On one end of the spectrum are young people who once cared deeply. They organized, marched, posted infographics and publicly aligned themselves with causes, believing visibility would translate into change. Instead, they watched intense moments of activism draw attention without producing meaningful policy outcomes, leaving frustration where conviction once existed.
On the other end of the spectrum are students who describe themselves as apolitical — not out of ignorance, but out of self-preservation. In an environment where political expression is expected and disagreement is often treated as moral failure, some students choose silence rather than risk conflict or social fallout.
A friend of mine described how a decade-long friendship became strained after repeated demands to engage politically.

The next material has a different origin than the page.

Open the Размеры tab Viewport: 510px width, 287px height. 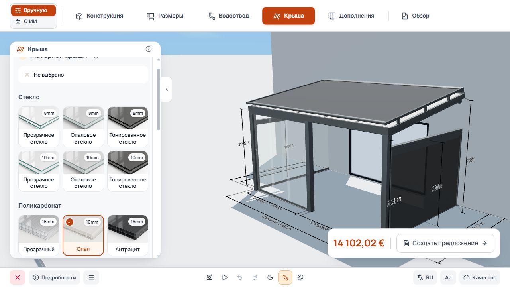[165, 16]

Her friend sent political videos, pushed for responses and insisted on public alignment despite knowing they fundamentally disagreed. Already disengaged from politics, her aversion only deepened with the pressure. She ultimately told her friend they needed to stop discussing politics altogether if the friendship was going to continue.

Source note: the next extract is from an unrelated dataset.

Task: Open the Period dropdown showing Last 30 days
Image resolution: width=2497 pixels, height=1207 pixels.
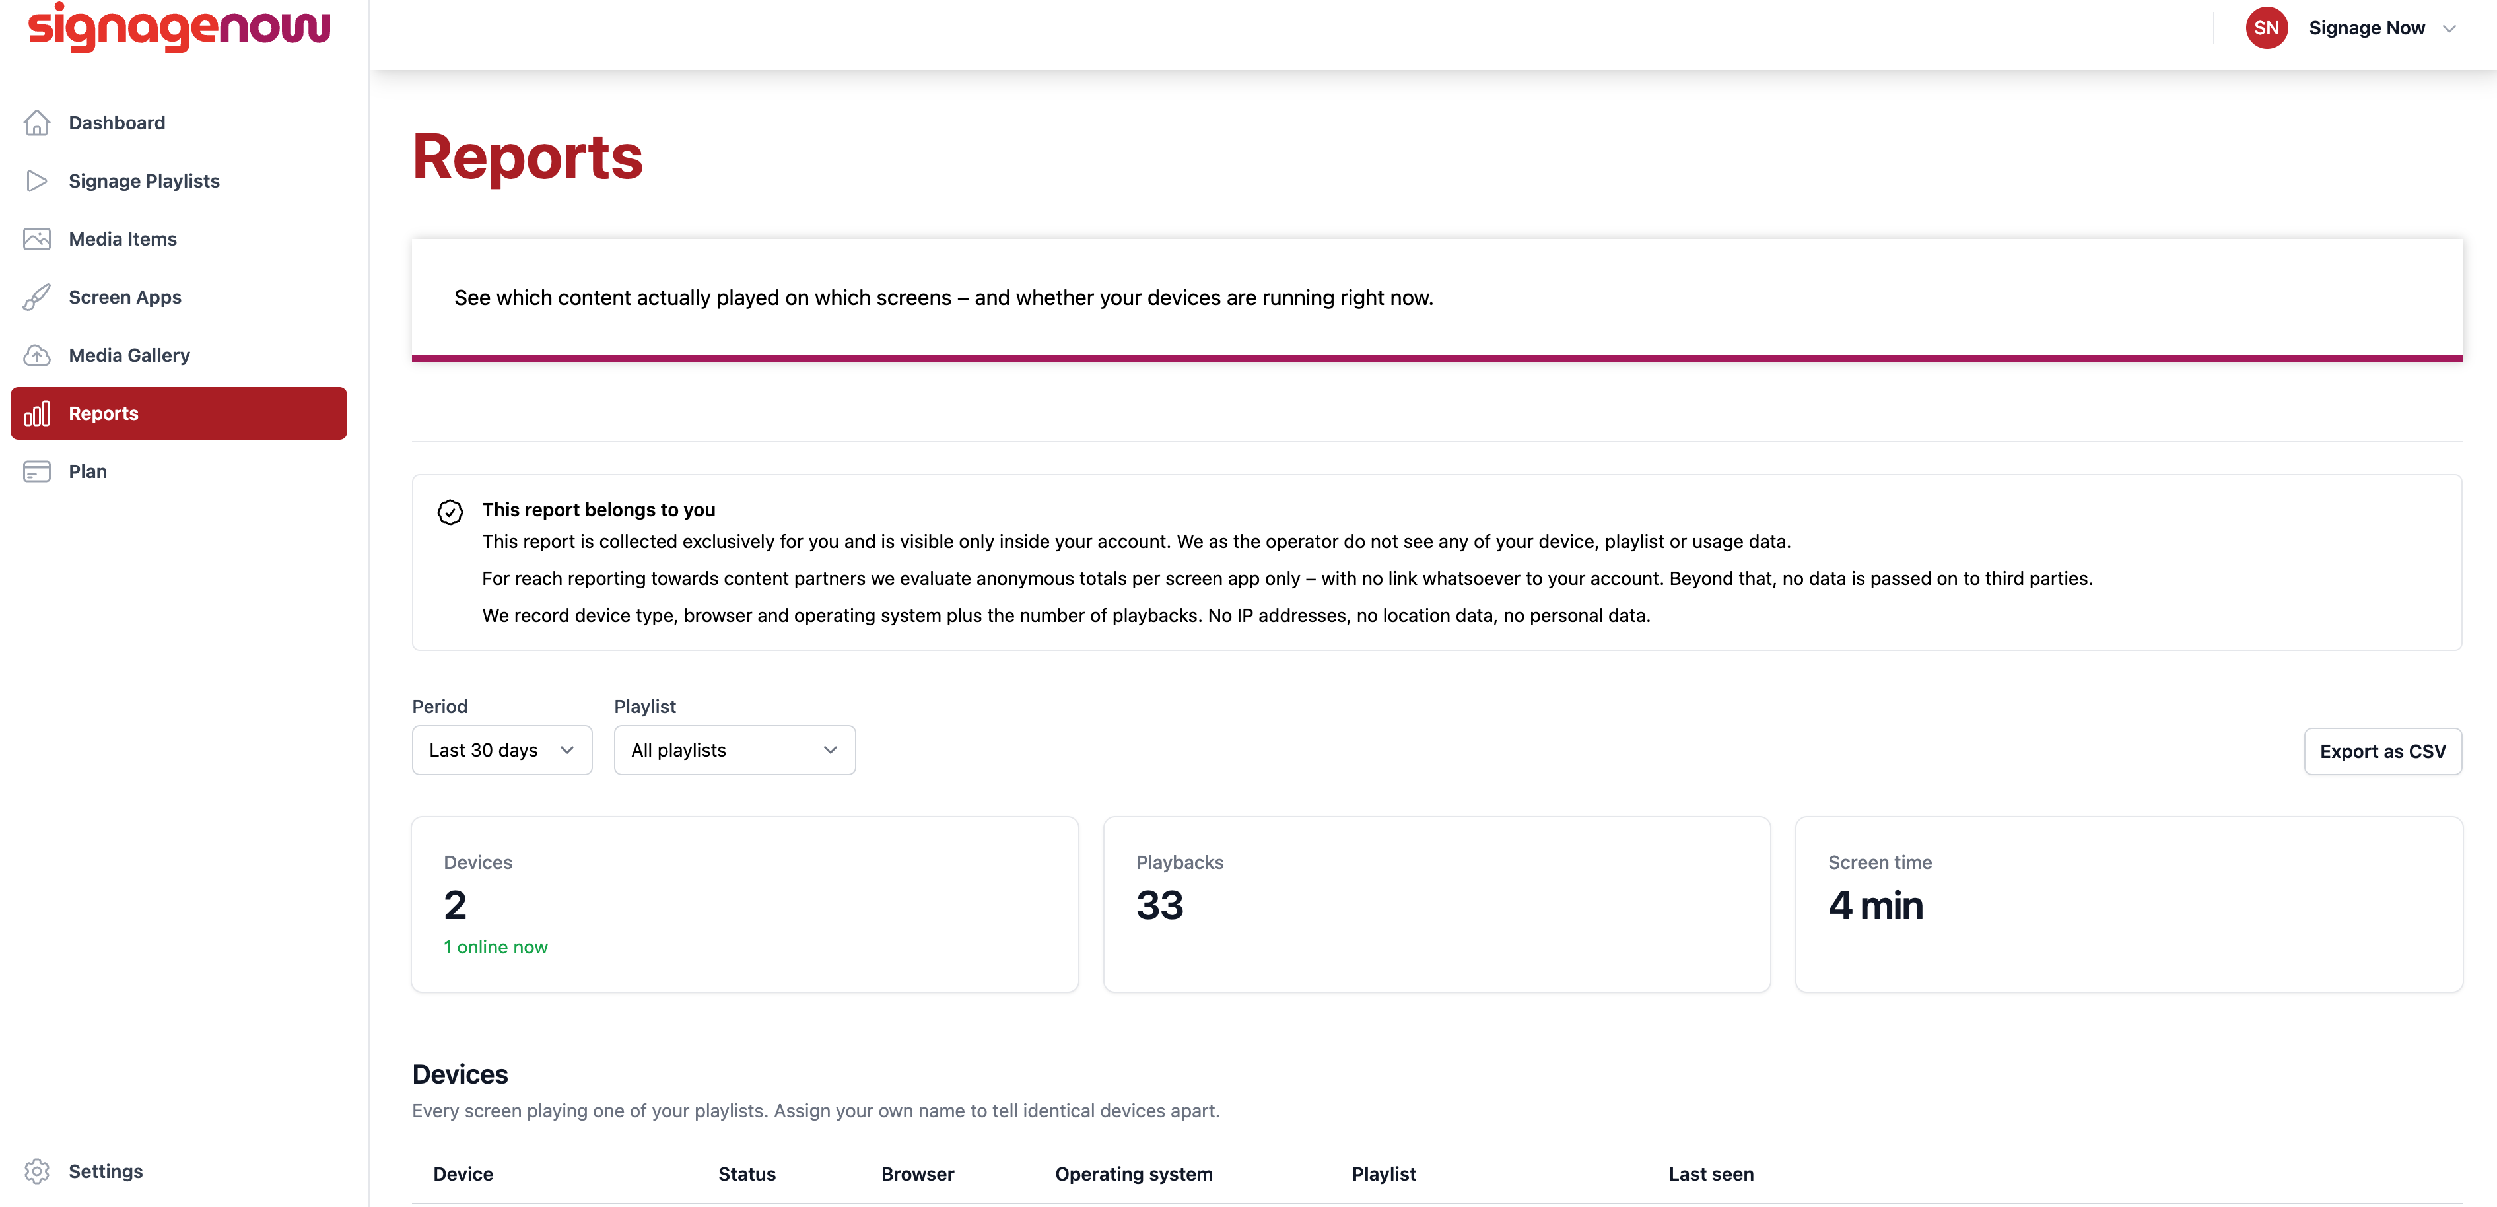Action: (x=502, y=750)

Experiences like this are not isolated. They reflect a broader culture of performative activism, where political engagement is measured less by action or outcome and more by visibility, language and public alignment. In this type of environment, participation becomes less about persuasion or progress and more about proving where one stands. For students who already feel disconnected from politics, this pressure reinforces disengagement rather than challenging it.
National data reflects this growing sense of disengagement. A 2024 post-election study by Tufts University Center for Information & Research on Civic Learning and Engagement found that voter turnout for people aged 18 to 29 fell from over 50% in the 2020 presidential election to about 42% in 2024. Among young nonvoters ages 18 to 34, more than a third reported not voting because they didn’t view voting as important, pointing to disengagement that extends beyond logistical barriers to participation.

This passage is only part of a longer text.